In a recent Harvard Business Review blog Is R&D Getting Harder, or Are Companies Just Getting Worse At It?, Anne Marie Knott focused on the decreasing success of corporate innovation projects. Innovation drives growth. Leaders must ensure a constant stream of new, creative ideas to develop innovative solutions to stay ahead of competitors. Though companies have increased investments in research and development (R&D), returns have declined 65% over the past 30 years.
Innovation is Getting Harder
Some leaders and academics feel that R&D is currently much more difficult than in the past – most good ideas are already developed and the increase in additional scientists have diminished returns (more scientists, less innovations). Accurate or not, Knott (and myself) feel that another argument that explains the decline of innovation (if it exists) is that companies are just not very good at innovation. Knott studied publicly traded company financials and found that industry innovation had declined; however, corporate innovation was strong, as new industries were created.
Knott noted that though innovation might have gotten harder for some, it had not gotten harder for everyone. This insight potentially showed how some companies were better at innovation than others. Knott also showed how industries might disappear, but companies do not have to. For example, some companies moved beyond typewriters and moved into the growing computer industry. The typewriter industry is gone, and so are many companies that did not embrace change. The computer industry is currently larger than the typewriter industry ever was, and more companies are benefiting from ongoing innovations. New ideas continue to be developed, new companies form (e.g., Uber, WeWork, Thinx), and new industries (e.g., share economy, AI) are created. A company does not have to die unless it allows itself to. Companies that are strong in innovation and strategic transformation adapt, grow, and thrive.
Polaroid is basically gone. It was the market leader in instant photography but refused to accept market and technology trends. Founder and CEO Edwin Land hired people who did not challenge his ideas. Group think and avoiding dissent permeated the organization. As the market moved towards videotape-based systems, Land hung onto film and poured increasingly larger resources into niche products. He could not reinvent himself and Polaroid paid the price. Hanging onto the status quo resulted in a once powerhouse of innovation to decline and basically disappear.
Smith Corona was the leader in typewriters. The company was also one of the first to develop innovative word processors. Unfortunately, the firm had great word processors but never leveraged the advantage – leaders did not see word processors replacing typewriters (nor the computer trend). Executives did not embrace the growing computer market and did not invest beyond typewriters. Now Smith Corona only offers labels – a shadow of their past.
Any industry and company can disappear. Innovation is hard, but not impossible. And no, not all the good ideas have been used. Developing creative ideas can be done much easier than people think. Like any skill, it can be developed with practice and the right tools.
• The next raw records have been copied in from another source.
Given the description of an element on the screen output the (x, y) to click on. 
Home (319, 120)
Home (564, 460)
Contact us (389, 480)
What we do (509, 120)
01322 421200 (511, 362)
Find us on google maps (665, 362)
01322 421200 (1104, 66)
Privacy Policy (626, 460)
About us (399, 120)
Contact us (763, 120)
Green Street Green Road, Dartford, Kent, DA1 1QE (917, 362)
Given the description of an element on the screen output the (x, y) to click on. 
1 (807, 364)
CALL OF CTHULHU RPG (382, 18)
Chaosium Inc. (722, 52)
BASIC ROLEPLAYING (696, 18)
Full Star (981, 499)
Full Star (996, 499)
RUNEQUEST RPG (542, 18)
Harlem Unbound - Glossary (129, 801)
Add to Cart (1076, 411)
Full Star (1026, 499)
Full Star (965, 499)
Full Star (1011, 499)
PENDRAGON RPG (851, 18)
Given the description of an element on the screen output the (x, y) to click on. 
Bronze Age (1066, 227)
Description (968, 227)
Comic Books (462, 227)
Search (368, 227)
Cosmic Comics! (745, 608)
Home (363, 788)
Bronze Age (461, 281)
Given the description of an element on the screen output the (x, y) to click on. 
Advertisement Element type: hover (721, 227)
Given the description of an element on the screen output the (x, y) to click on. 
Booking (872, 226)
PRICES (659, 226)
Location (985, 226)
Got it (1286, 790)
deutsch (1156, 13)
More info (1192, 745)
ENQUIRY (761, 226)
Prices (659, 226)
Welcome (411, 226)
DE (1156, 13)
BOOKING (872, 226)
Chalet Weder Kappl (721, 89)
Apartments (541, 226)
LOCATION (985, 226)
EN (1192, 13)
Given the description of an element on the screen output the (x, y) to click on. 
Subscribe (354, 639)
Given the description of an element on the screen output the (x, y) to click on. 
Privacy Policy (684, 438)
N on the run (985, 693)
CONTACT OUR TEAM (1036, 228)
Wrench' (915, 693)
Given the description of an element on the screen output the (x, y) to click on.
Individuals and companies must reinvent themselves. It is critical to understand trends and see where the world is moving, and not be left behind.
My personal experience is most teams use poor methods to develop new products and services. Ideation is typically done ad hoc and haphazardly. Most teams do not learn, adapt, and improve business practices. A team member might practice golf three days per week, but will not study how to perform their job better. Learning typically ends after the diploma is earned. Leaders and employees only know what they know.
Without a constant, proactive mindset (individually and corporately) new trends will pass you by (competitors, too). Teams need to move away from haphazard habits to create ideas and develop innovative solutions. Adopting deliberate and systematic tools and techniques can increase innovation return.
It is time to embrace change and ambiguity. Teams must be encouraged to continuously learn, improve, and share new techniques throughout the organization. They need to create habits of testing, experimenting, and embracing failure.
Innovation is not about serendipity, it is about using systematic techniques to formalize ideation to drive a higher quantity of ideas resulting in a few, high quality “golden nuggets”.
Differentiate yourself, your team, and your company. Practice using different innovation tools and techniques and keep the ones that work. Encourage ongoing learning and experimentation. Stop relying on what worked in the past. If you are not working harder than the competition and creatively leveraging new technologies and meeting unmet needs, growth will decline and you will be passed by. Don’t be like Polaroid, Smith Corona, Kodak, Blackberry and so many other incumbents of the past. Learn, change, and grow. Strategic transformation is hard work, but worth the effort.